Allow yourself to commit mistakes because this is the only way to learn. We don’t need to be hard on ourselves.
Tips #2: Find a Mentor.
Find a mentor who will motivate and inspire you.
Negative critiques have its own way of training or torturing some of its students, but I believe that eagerness to learn comes from our own passion and interests rather than being afraid of our mentor.
Find a mentor who will always be patient with you. Let us also put his musical knowledge and wisdom into the criteria then, we will have a music career coach and a life coach in one.
Tips #3: Use Youtube Tutorials
Tutorial videos in YouTube will be enough to get you started in the absence of an actual mentor.
The good thing about YouTube tutorials is you can directly look for a specific method of playing you want to focus on with a list of qualifying teachers you can choose from.
Video tutorials on the internet have helped many musicians over the decade, and they are living proof that these tutorials are reliable and very helpful.
How to put both skills together
The oldest trick in all music advice is to practice and practice.
What we are trying to achieve by practicing is muscle memory. A long-term muscle memory is created through repetitions or by years of practice making a skill to be performed with little to no conscious effort.
This will require less attention from your brain allowing you to have the possibility to multitask or in this case, sing at the same time.
Both skill at a high level of mastery, muscle memory and accuracy being done by you almost unconsciously could takes years of practice and experience.
Remember, no one becomes great overnight.

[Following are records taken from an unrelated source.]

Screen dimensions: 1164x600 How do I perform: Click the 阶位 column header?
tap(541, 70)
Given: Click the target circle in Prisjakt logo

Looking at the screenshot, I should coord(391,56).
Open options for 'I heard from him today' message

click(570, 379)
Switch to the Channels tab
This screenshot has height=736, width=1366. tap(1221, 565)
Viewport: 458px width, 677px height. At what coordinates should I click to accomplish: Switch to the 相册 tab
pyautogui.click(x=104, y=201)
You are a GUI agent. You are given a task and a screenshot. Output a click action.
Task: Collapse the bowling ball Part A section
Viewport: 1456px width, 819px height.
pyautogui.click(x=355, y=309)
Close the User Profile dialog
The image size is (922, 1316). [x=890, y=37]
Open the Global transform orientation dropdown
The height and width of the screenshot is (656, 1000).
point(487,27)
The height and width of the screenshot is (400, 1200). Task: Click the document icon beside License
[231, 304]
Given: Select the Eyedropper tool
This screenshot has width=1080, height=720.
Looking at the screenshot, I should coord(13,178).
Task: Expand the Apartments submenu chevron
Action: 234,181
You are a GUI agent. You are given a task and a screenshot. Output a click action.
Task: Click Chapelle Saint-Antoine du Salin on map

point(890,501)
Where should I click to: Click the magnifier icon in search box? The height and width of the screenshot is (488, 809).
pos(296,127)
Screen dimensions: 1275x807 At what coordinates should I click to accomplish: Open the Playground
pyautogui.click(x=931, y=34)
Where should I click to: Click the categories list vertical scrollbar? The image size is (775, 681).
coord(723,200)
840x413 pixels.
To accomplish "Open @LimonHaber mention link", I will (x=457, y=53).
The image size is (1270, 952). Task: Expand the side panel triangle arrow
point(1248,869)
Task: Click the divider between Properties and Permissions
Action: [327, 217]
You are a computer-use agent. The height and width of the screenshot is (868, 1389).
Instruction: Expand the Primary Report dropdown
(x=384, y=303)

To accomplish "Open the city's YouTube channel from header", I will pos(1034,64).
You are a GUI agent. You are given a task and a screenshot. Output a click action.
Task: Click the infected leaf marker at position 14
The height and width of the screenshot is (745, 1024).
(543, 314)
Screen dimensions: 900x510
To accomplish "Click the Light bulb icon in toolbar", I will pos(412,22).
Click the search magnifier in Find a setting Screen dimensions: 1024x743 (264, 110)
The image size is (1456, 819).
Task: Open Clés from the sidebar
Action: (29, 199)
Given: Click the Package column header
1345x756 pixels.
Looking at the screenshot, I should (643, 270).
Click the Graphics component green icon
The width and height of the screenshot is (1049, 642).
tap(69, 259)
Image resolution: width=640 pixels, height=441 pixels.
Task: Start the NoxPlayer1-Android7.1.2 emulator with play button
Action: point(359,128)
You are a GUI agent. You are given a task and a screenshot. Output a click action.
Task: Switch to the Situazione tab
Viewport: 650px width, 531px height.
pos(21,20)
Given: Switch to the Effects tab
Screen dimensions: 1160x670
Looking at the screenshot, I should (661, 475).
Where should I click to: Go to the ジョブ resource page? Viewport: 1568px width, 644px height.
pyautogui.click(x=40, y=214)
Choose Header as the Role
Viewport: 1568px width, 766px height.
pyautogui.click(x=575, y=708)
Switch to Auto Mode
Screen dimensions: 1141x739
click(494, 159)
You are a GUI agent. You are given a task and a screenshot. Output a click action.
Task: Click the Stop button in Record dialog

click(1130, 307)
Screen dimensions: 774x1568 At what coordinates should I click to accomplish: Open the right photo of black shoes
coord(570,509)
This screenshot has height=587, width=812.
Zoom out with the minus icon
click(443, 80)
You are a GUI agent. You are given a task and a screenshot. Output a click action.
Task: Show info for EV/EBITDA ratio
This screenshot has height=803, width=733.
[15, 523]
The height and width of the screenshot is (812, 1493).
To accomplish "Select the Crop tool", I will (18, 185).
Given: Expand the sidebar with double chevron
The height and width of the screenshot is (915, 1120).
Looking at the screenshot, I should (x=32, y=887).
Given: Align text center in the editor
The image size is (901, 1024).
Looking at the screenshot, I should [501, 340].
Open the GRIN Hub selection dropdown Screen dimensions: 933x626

Achieving these goals requires hard work and patience.
Here are some tips that you can use in your daily practice:
- Try playing the guitar first and then, humming the melody until it feels comfortable, then try adding the lyrics.
2. Try not to be thinking too much, maybe practice while watching TV or play along with a song on the radio just to keep your mind out of what you’re doing.
This will help you be less self-conscious of what you’re doing and let things flow naturally.
3. Practice a song that you know very well, so you can apply what you’re doing to a new song you want to learn. You need to be comfortable with playing, strumming or plucking your guitar before you can sing with it.
While other people might seem proficient in playing the guitar and singing all together, they still practice on a consistent basis.
Music is an endless pursuit. You have to keep up in order to improve.
You Can Do this…
Knowing how complicated something might make us a bit discouraged, so we all need to have confidence and a positive mental attitude in everything that we do.
Nothing is too easy. If it is, we won’t put much interest and passion into it.
If we find something that we really love to do, we should dedicate our time and focus to excel in it.
It will make our musical life more meaningful and fulfilling.